An Israeli military strike on al-Mawasi, previously a humanitarian zone though long the target of Israeli strikes, killed four Palestinians including three children, the news outlet reported on Friday.
The Israeli army said Hamas had used the areas to fire mortar and rocket attacks, and explained that it had issued warning flyers and text message alerts to reduce the impact on the Palestinian civilian population, according toReuters.
Bombings and evacuations have continued this week—at least 80 Palestinians were killed in a strike on a school-turned-shelter on Sunday—even as peace talks proceeded in Doha, Qatar. A two-day session of talks finished Friday, with the United States, Egypt, and Qatar saying progress was made and they hoped to seal a deal between Israel and Hamas next week. Hamas didn't directly participate in this week's talks because the militant Palestinian group said Israel had added new demands to a proposal it had already agreed to in principle.
The death toll of Palestinians during the 10-month war, based on figures from Gaza's health ministry, reached 40,000 this week—what the U.N. called a "dark milestone."
"Most of the dead are women and children," U.N. rights chief Volker Türk said in a statement. "This unimaginable situation is overwhelmingly due to recurring failures by the Israeli Defense Forces to comply with the rules of war."
"On average, about 130 people have been killed every day in Gaza over the past 10 months," he added, saying the "scale of the Israeli military's destruction of homes, hospitals, schools, and places of worship [is] deeply shocking."
Türk said that both Israel and armed Palestinian groups including Hamas had committed serious violations of international humanitarian law. The armed Palestinian groups killed more than 1,100 Israelis in a shocking and horrifying massacre in southern Israel on October 7 in which they also took some 250 hostages.
Israel's sustained assault on Gaza over the last 10 months has not only killed a disproportionate number of children but also displaced most of those who've survived—and separated many from their families.
A report released Friday by the International Rescue Committee (IRC) documents the scale of the separation crisis and its psychological toll on unaccompanied children. UNICEF estimates that roughly 17,000 Gazan children are unaccompanied, but the IRC warns that the real figure may be much higher.

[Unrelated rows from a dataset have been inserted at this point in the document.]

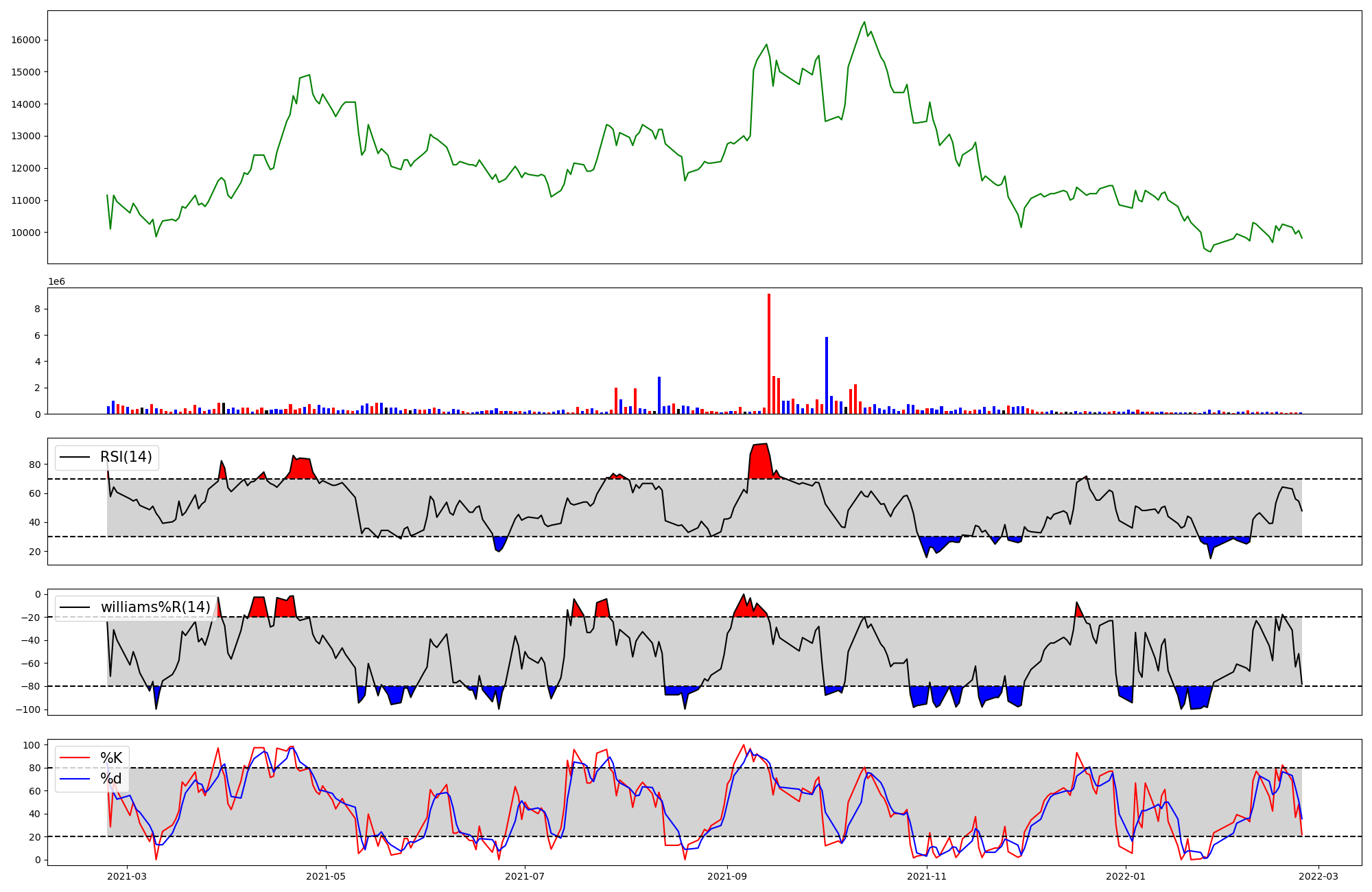Viewport: 1372px width, 892px height.
Task: Click the largest red RSI overbought area
Action: click(760, 463)
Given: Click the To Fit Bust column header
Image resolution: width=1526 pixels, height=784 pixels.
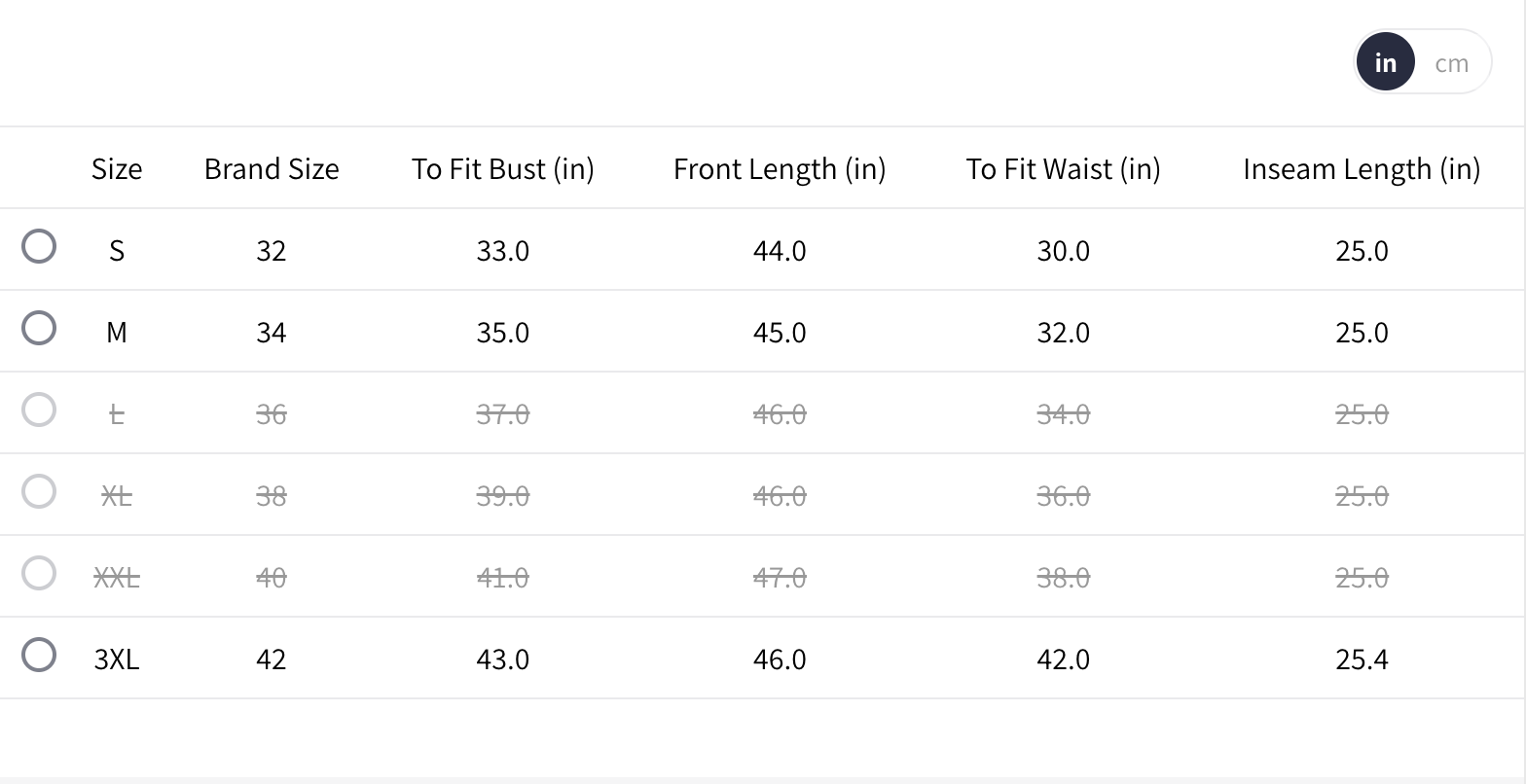Looking at the screenshot, I should (502, 169).
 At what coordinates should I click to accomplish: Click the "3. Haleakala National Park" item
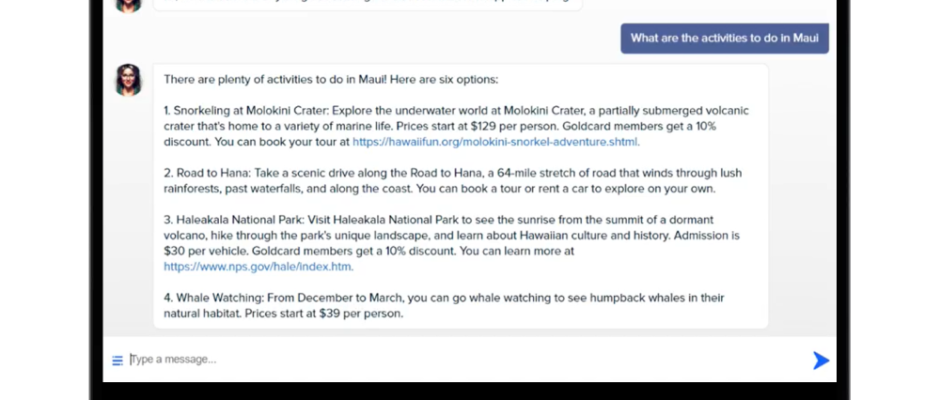[233, 220]
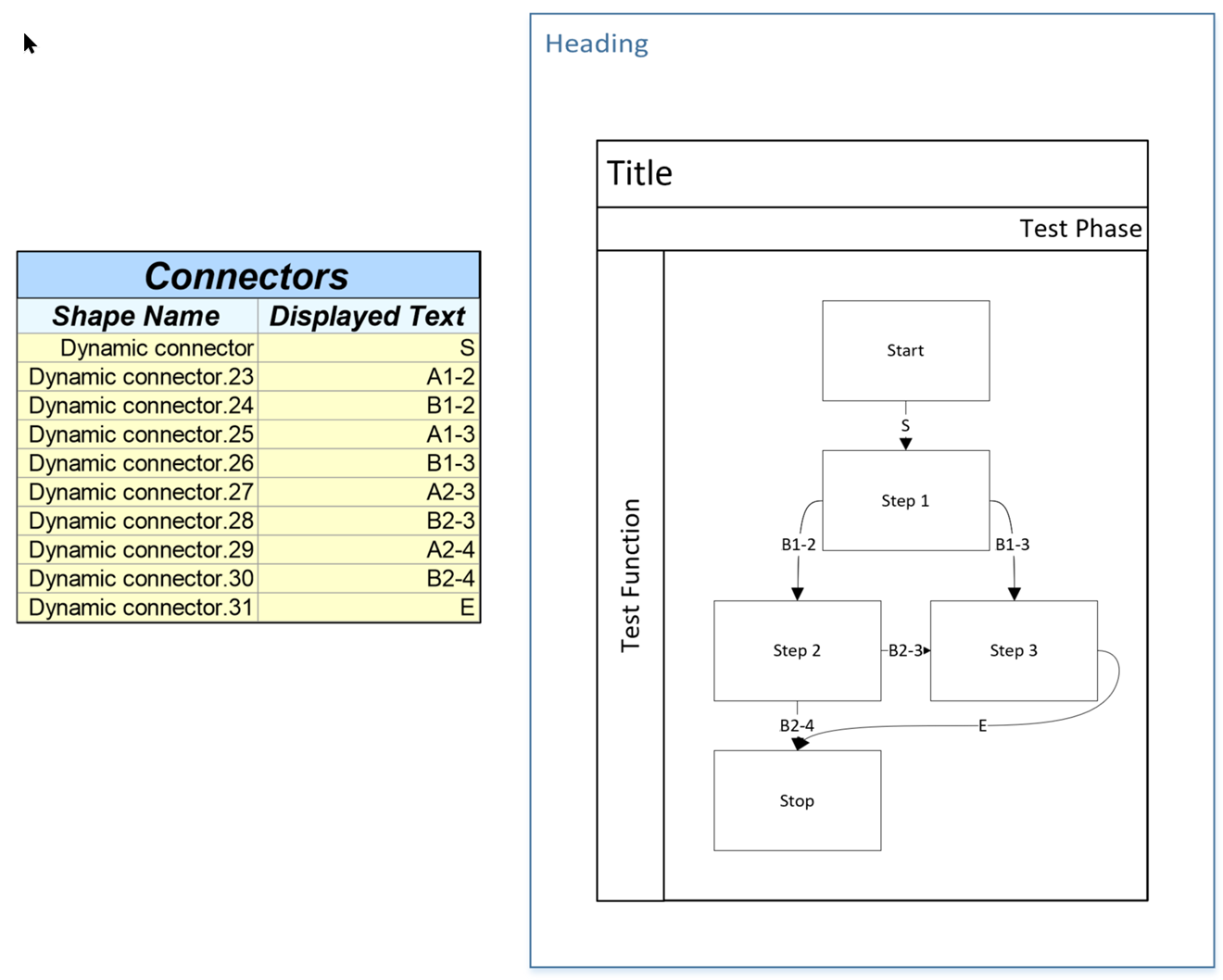Image resolution: width=1223 pixels, height=980 pixels.
Task: Click the Heading text at the top
Action: pos(597,43)
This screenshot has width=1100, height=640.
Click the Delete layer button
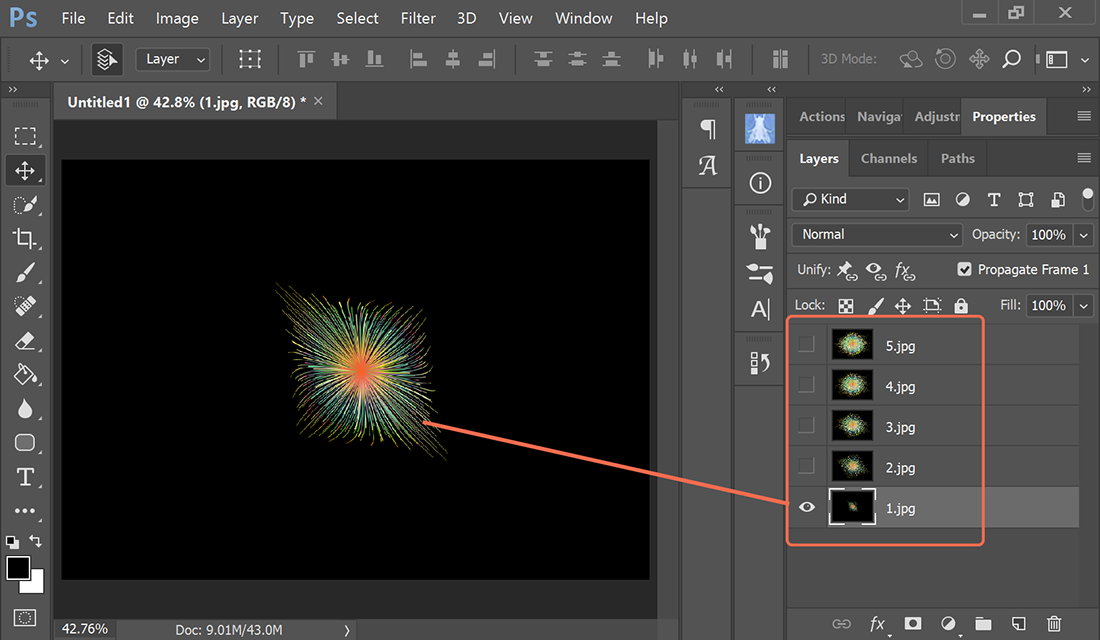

Unaccompanied youth are at risk of labor exploitation, starvation, and mental health problems that can plague them for the rest of their lives. Gazan children, shocked by the war, are "clinging to others during loud sounds, wetting the bed, having nightmares, and are wanting to sleep under the bed to feel secure," the report says.
The Associated Pressreported Tuesday that Israeli strikes were leaving "children without parents and parents without children," and has previously reported that the war has wiped out entire Palestinian extended families.
Israeli violence against Palestinians has not been restricted to Gaza. Israeli settlers attacked the West Bank town of Jit on Thursday night, setting fire to cars and houses, killing one Palestinian man and seriously injuring another. Jack Lew, the U.S. ambassador to Israel, said he was "appalled" by the attack and the perpetrators should be held accountable, but Israeli human rights group B'Tselem responded on social media by saying that the Israeli state and its leadership should be held accountable.
The U.N. Office for the Coordination of Humanitarian Affairs on Wednesday reported that it had recorded about 1,250 settler attacks on Palestinians since October 7. The settlements are illegal under international law, according to the International Court of Justice.
The push for a peace deal is aimed not just at ending the carnage in Gaza and defusing West Bank tensions but also preventing a wider war in the Middle East. Israel is bracing for retaliation from Iran and Hezbollah after it conducted assassinations of Hamas and Hezbollah leaders in Tehran and Beirut in late July.